Anyone who listens to my teaching and follows it is wise, like a person who builds a house on solid rock. Though the rain comes in torrents and the floodwaters rise and the winds beat against that house, it won’t collapse because it is built on bedrock. The area of Palestine is in a very dry climate for much of the year. When heavy rains come to an area with a dry climate, the ground often cannot absorb the water, resulting in large, violent rivers. Jesus has given us in His Sermon on the Mount a foundation of rock. If we build our lives on that foundation of rock, the going will be hard. Digging into rock is not easy. Loving our enemies, turning the other cheek, seeking peace instead of violence, being generous, not judging others, and living by the golden rule are hard things to do.
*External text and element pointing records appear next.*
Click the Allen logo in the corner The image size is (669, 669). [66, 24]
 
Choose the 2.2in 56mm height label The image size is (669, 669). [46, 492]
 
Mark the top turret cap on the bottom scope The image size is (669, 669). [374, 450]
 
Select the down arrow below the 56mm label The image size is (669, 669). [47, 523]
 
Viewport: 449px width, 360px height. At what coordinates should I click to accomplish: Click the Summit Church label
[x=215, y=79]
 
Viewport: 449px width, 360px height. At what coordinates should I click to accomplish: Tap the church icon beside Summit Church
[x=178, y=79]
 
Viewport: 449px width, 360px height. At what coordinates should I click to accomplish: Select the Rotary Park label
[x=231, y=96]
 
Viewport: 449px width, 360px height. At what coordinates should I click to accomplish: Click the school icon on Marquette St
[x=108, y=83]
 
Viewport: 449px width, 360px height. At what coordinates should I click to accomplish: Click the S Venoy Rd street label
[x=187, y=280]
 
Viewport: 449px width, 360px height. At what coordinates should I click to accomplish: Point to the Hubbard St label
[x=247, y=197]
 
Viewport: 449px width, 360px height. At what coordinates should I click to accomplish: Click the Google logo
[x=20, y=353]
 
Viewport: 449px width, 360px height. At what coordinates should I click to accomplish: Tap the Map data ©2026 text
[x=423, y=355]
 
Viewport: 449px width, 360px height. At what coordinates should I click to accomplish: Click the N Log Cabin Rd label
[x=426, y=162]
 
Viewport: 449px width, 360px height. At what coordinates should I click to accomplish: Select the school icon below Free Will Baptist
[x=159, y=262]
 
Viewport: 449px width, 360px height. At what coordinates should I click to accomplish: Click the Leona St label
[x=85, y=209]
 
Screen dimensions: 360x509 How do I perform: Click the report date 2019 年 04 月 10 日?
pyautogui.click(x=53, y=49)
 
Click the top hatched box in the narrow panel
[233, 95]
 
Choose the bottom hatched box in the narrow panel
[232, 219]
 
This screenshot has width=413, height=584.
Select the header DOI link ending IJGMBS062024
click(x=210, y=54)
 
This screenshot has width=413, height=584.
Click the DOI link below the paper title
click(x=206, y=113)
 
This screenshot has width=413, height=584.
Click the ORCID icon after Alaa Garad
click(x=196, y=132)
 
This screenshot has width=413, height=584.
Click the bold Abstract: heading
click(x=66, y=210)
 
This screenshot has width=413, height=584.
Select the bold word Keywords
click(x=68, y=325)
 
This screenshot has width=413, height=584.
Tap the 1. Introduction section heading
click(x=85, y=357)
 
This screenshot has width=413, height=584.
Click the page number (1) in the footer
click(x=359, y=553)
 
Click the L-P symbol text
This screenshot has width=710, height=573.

Everyone around us will not always cooperate with our desire to do the right things and live the right way. We will be tested.
But if we commit ourselves to loving Jesus, following his hard path, and do the right things instead of the easy things, we will have built our lives and grounded our souls in a strong foundation of rock. The trials, tribulations, tests, and suffering will come to us, but we will be able to hold firm through them because we have grounded our lives on a foundation that can’t be moved.
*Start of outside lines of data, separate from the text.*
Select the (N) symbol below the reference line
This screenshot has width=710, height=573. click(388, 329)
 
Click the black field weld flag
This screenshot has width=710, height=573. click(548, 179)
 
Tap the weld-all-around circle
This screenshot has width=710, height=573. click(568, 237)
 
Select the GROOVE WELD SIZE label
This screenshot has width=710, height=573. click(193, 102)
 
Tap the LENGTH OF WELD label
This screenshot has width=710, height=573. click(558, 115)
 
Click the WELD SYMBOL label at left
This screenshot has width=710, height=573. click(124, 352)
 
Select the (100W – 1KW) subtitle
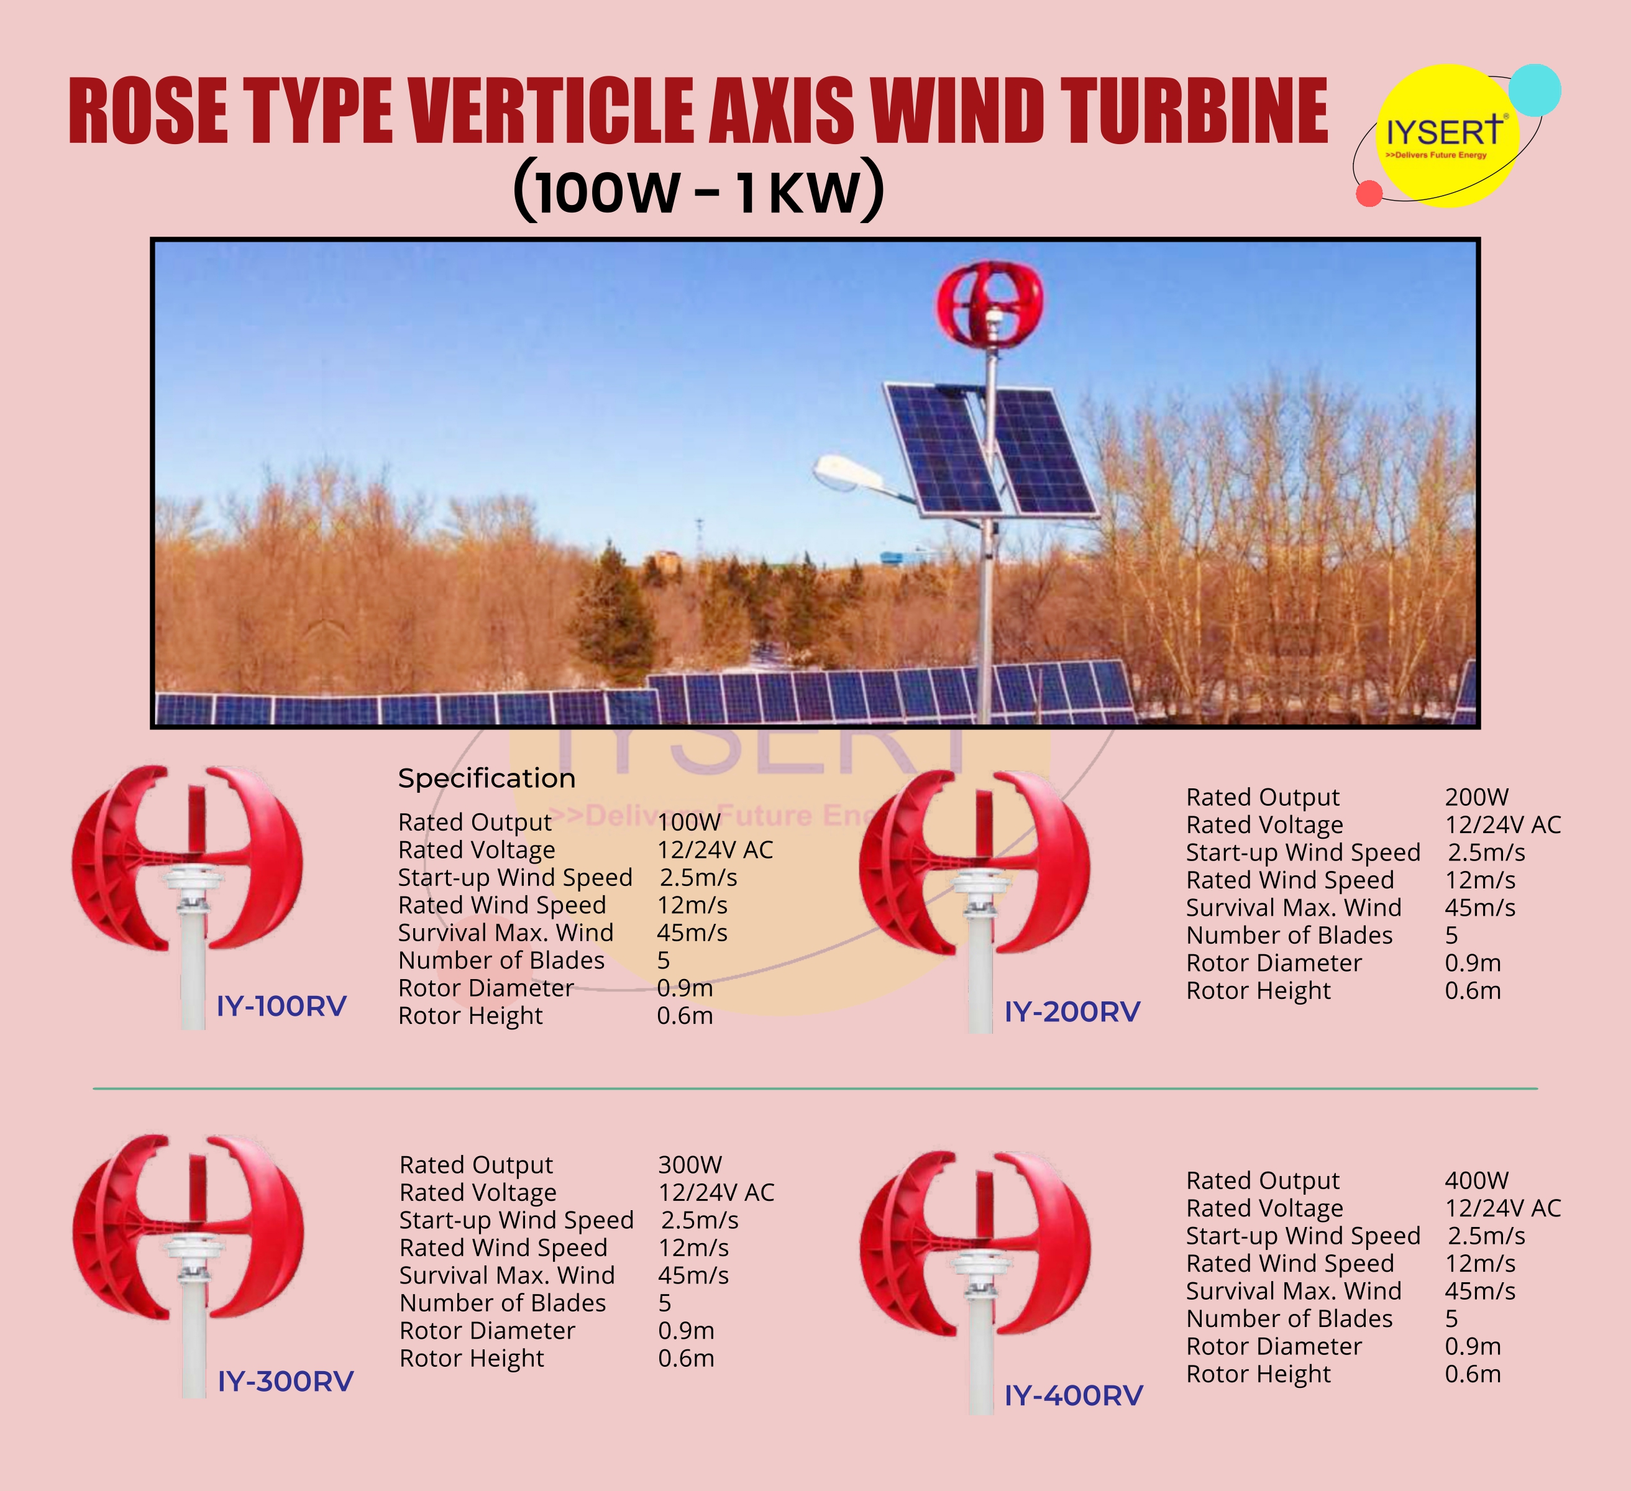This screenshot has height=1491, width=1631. (x=699, y=191)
But anyone who hears my teaching and doesn’t obey it is foolish, like a person who builds a house on sand. When the rains and floods come and the winds beat against that house, it will collapse with a mighty crash. Here’s the picture – Palestine has many rivers. But it also has a dry climate. By the end of a long, dry summer, many of the rivers of Palestine have dried up and left just a soft, sandy riverbed. Many a man would come through the area looking for a place to build his house, and find a nice, easy, soft piece of earth and start digging to build his house. It’s much easier digging into soft sand than hard rock, right? Problem is, when the September rains came, these houses would just get washed away. Of course they did, they had a foundation of sand. And – they were right in the middle of the river!!
So why do we prefer to build our lives on foundations of sand, which will be washed away, instead of on rock, which can stand strong through the strongest storms. For one thing, we are lazy. We always look for the path of least resistance. Instead of loving our enemies, it’s much easier to just stay angry with them, or ignore them and pretend they don’t exist, or try to work against them and knock them down. After all, their our enemies. It’s much more difficult to reach out, repair relationships, see another point of view. It’s always easier to build a wall than to build a bridge. You can build a wall just by stacking bricks. A bridge takes careful engineering, thought, time and money.
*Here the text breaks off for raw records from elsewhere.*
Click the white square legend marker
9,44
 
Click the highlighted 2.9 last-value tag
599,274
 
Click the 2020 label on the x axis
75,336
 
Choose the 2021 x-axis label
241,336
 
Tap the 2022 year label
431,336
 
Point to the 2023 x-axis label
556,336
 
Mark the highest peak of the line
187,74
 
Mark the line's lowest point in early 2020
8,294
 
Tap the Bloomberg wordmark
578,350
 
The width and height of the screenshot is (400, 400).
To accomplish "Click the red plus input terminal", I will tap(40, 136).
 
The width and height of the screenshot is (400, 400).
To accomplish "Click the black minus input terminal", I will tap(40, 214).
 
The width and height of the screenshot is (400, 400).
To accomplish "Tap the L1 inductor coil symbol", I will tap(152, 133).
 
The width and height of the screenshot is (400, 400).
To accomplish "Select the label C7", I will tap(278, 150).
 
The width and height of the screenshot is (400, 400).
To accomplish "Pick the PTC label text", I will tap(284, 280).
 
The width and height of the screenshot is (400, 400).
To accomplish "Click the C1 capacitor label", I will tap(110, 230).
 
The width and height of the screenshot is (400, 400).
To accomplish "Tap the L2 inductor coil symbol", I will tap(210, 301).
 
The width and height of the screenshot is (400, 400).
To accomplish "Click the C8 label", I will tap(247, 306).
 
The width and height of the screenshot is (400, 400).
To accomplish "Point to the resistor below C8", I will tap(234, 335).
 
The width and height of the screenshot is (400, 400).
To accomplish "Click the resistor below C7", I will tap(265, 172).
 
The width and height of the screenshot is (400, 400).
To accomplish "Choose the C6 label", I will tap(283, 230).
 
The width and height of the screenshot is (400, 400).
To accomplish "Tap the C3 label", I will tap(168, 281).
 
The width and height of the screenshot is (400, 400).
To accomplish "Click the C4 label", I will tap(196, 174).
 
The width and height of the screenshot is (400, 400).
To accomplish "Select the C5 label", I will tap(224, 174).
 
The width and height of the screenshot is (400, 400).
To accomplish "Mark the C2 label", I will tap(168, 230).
We also are very short-sighted. We don’t think of the long term consequences. Like the man who builds his house on the sandy riverbed, we don’t think about the consequences of our decisions six months from now. Sometimes, I don’t contemplate six minutes from now. But the hard (or easy) decisions we make now need to be made with a longer term view. For me, one example is drinking. It’s a problem for me. Always has been, always will be. I could take a drink today, all would be fine. But six months or a year from now, the consequences of that easy decision will be clear (again).
I could choose to look at porn. That’s an easy thing to do. It’s even socially acceptable these days. Everybody does it, don’t they? But look at the amount of time spent by some men (and women) looking at porn. They get sucked into their own hole of being addicted to that rush they get.
Decisions we make at work, at home, in all parts of our lives. We have to keep in mind the foundation we are building our lives on. Is it sandy, or made of stone. Are we going to be able to stand firm in the trials of life, or just get washed away by the rain? “And this world is fading away, along with everything that people crave. But anyone who does what pleases God will live forever.” 1 John 2:17 NLT
““Anyone who listens to my teaching and follows it is wise, like a person who builds a house on solid rock. Though the rain comes in torrents and the floodwaters rise and the winds beat against that house, it won’t collapse because it is built on bedrock. But anyone who hears my teaching and doesn’t obey it is foolish, like a person who builds a house on sand. When the rains and floods come and the winds beat against that house, it will collapse with a mighty crash.” When Jesus had finished saying these things, the crowds were amazed at his teaching, for he taught with real authority—quite unlike their teachers of religious law.”